But the humans didn’t matter. Because everywhere, everywhere, we saw them: the butterflies.
Migration, as it turns out, isn’t always a bunch of straw-haired country kids hauling sand on their heads. Sometimes, migration is the vibration of ten thousand new mothers beating their tiny, spangled wings.
Deepa felt the feathery brush of insect feet, smelled the flowers unfurling their petals to make space for new life. Heard our gasps and sighs and oohs and ahhs. But of course, none of that was really the point.
“What is it like?” she asked.
“It’s glittery and blue,” Padma said. “Like the river in my village.”
“It’s like the necklace Kaju wore in that item number we all like,” Joy said.
Deepa nodded even though she didn’t understand. What are glitter and jewelry and item numbers to a girl whose world is webbed and black?
“Oh look!” Banu said. “Deepa, one landed on your hair!”
“Really? What is it like?” Deepa asked eagerly.
“It’s bright orange with black bits.”
“It looks like a tiger?”
“Or like a fire?”
“It’s like warming your hands over the dosa tava after the sun goes down,” the boy said.
We looked again. Banu nodded and said, “You know, he’s right.”
“These?” she asked, sweeping her fingers over a blood-colored blossom covered in blue and black wings.
“These are like the wind that blows right before it starts to rain,” the boy said.
The boy took Deepa’s arm and led her around the garden, guiding her hands toward clusters of wings. Butterflies nudged Deepa’s fingers with their honey-hungry noses, dropped their scales like silken rain.
“This one is like the smell of wild mint when it first pushes out of the soil.
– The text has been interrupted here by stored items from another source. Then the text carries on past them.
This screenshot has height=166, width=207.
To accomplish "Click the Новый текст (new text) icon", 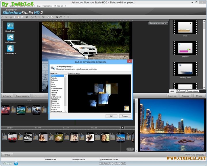I will point(10,26).
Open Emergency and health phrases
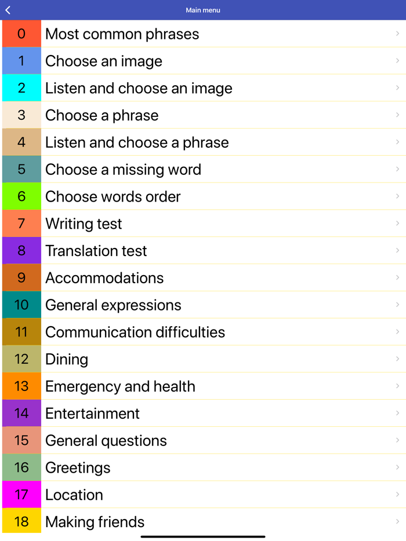The width and height of the screenshot is (406, 541). coord(120,386)
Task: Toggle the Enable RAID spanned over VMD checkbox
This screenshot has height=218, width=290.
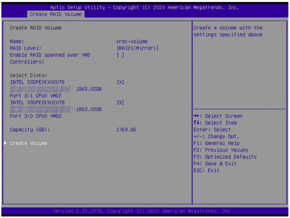Action: (x=120, y=55)
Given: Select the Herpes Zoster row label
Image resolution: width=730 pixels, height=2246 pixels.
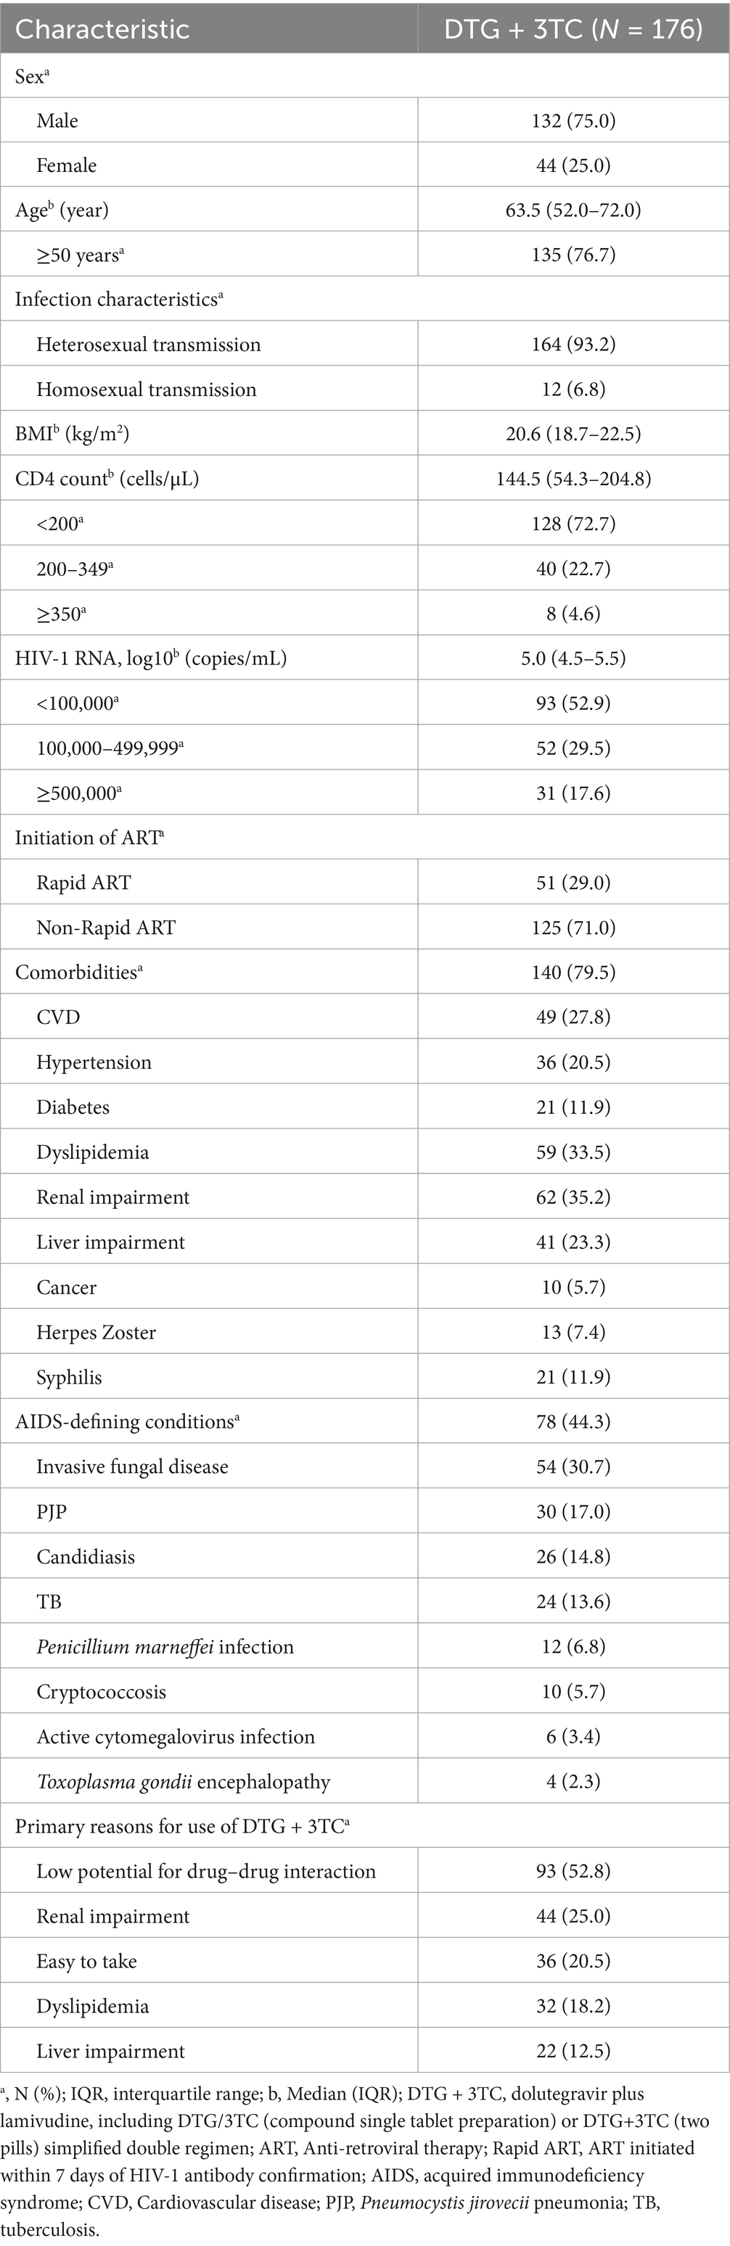Looking at the screenshot, I should tap(96, 1332).
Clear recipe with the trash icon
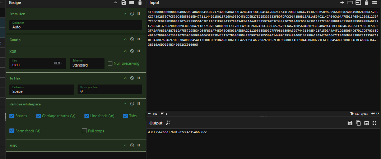Viewport: 381px width, 159px height. click(140, 3)

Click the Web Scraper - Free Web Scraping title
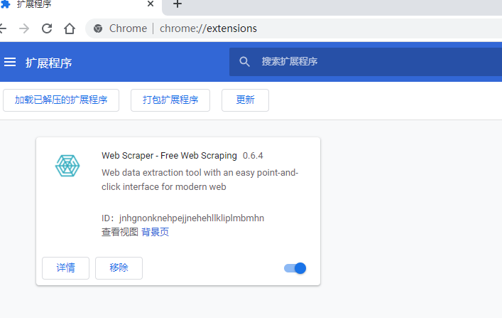click(x=169, y=155)
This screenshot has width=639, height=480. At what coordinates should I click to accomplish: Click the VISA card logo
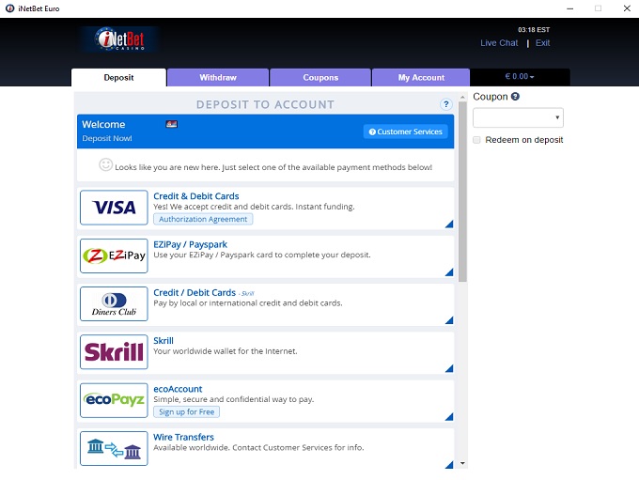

This one is like dry tree bark scraping against your fingers. This one is like handing out chocolates on your birthday.”
“How’d you get so good with words?” Joy asked.
“I like to read,” he said. “The college library has a lot of novels. They let you borrow them if you’re a student.”
“Really?” Joy asked. “English or Kannada?”
“Both,” the boy said, nodding seriously. “You can’t understand other people’s stories if you don’t understand your own.”
“I wish I could go to college,” Deepa said.
“Of course you can,” the boy said. “They have correspondence courses now. That’s how I got my tenth- and twelfth-class pass.”
“Would that be all right?” Deepa asked.
“Why are you asking me?” the boy said, laughing. “If you want to study, of course you’ll study. Haven’t you heard? Education is a human right. The government says so.”
The way he answered, we could tell he knew that Deepa read the papers every day. That he knew a lot about Deepa, in fact. Maybe even a few things that we didn’t. Couldn’t, because we never thought to ask.
At the end of our hour of freedom, all of us were chattering and giggling as though the boy was one of us. As though his spine was not the shape of a question mark but a full stop. As though he was not the man taking our friend away but a boy bringing us closer together.
Deepa never learned to write her Kannada letters with an ah-ahhh, oh-ohhh, ee-eeee or her English alphabet with an A, B, C. But she learned other things. How to be angry and demanding, clever and mighty, even when the world tells you to be silent and grateful, weak and small. How to eavesdrop on the right people at the right time. How to turn condescension into an advantage. A weapon, even.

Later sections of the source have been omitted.